Problem description -
Lines below containing the word "will" should be copied out.
--- Materials provided ---
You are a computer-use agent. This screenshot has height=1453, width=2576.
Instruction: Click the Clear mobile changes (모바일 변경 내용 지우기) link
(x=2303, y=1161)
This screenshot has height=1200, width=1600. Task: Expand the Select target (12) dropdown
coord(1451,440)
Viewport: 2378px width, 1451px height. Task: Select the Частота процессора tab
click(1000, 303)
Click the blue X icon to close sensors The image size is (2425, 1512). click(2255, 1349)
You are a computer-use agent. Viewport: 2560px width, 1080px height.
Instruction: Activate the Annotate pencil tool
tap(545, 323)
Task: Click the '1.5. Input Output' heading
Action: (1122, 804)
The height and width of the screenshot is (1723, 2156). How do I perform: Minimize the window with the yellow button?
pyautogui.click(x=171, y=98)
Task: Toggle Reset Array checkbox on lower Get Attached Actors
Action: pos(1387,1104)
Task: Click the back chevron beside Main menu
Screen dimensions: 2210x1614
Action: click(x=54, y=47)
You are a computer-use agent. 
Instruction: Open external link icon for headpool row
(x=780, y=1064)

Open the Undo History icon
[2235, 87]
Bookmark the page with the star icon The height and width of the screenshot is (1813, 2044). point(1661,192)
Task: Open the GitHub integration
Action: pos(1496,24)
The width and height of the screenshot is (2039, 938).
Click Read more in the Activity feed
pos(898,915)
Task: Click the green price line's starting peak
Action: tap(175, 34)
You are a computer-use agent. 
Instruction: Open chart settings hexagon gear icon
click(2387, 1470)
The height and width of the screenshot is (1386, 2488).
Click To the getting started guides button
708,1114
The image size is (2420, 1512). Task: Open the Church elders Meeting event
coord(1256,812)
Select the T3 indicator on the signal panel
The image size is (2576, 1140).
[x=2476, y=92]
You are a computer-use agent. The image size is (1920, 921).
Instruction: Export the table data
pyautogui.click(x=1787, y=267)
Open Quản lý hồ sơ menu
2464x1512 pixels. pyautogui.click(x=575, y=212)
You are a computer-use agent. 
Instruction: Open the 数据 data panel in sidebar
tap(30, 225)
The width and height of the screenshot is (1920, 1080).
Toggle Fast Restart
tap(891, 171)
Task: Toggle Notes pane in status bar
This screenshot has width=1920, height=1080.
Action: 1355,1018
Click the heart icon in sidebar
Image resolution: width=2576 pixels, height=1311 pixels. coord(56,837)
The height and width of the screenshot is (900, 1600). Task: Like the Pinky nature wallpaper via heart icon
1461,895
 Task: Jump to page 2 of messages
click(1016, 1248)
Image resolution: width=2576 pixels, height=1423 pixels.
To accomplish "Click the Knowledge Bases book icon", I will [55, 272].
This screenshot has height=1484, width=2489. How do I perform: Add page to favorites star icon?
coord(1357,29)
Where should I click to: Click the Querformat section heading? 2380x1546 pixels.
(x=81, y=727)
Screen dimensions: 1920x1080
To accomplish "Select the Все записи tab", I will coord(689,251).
---
Finished task -
To accomplish "Click the Knowledge Bases book icon", I will [55, 272].
To accomplish "Select the Все записи tab", I will coord(689,251).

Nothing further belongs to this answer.